Mon, 09/20/2010 - 17:20 | 593150 tip e. canoe
tip e. canoe's picture

the devil's always in the details, ain't it kayl?   thanks for sharing your research.    maybe it's worthwhile to take a look at FOFOA's approach (not necessarily his argument although he does make a persuasive one), the way he distills complicated concepts down to simple metaphors that laymen can understand.   it's quite a talent.

 

 

Sun, 09/19/2010 - 00:40 | 590332 banksterhater
banksterhater's picture

Quinn did a post on this on financialsense- I looked it up, here it is:

http://financialsense.com/contributors/james-quinn/the-great-deleveragin...

 

I think the de-leveraginging is forced, and not as much as one would expect, maybe compare this post and come to more conclusions.
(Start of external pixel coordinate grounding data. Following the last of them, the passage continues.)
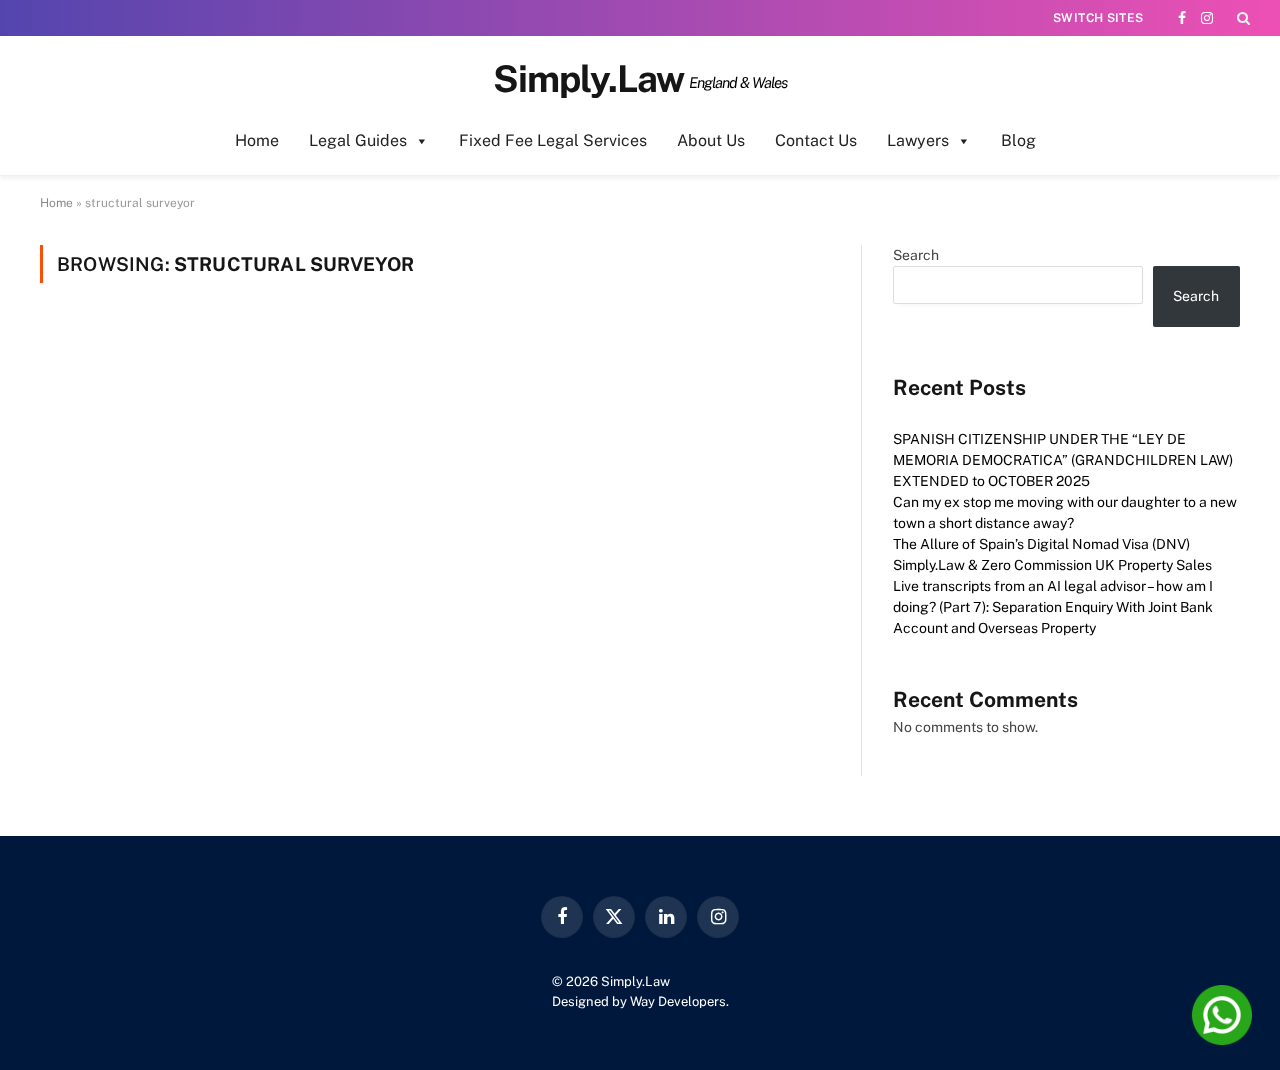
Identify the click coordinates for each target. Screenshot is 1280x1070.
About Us (711, 140)
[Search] (1241, 18)
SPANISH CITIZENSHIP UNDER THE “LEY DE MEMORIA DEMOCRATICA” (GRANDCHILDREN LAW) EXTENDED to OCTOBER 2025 (1063, 460)
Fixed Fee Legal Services (553, 140)
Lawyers (918, 140)
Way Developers (678, 1001)
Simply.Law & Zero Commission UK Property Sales (1052, 565)
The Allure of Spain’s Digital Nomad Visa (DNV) (1041, 544)
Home (257, 140)
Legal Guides (358, 140)
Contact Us (816, 140)
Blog (1018, 140)
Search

Sun, 09/19/2010 - 00:54 | 590340 kayl
kayl's picture

I just finished reading a book by Charles Beard from 1913 entitled "An Economic Interpretation of the US Constitution." Beard outlines the bankruptcy of the US under the Articles of Confederation and shows the means by which the interests of the wealthy, all signers of the Constitution, were asserted. A great transfer of wealth occurred between debtors and the wealthy class back then (just as now).

Allow me to paraphrase a striking comment Beard makes in his book. He said that debtors would never be bailed out, and the wealthy always understood the government as its means of enforcement to extract the wealth of the lower classes and squash rebellion.

I don't expect anything different from our US corporate government.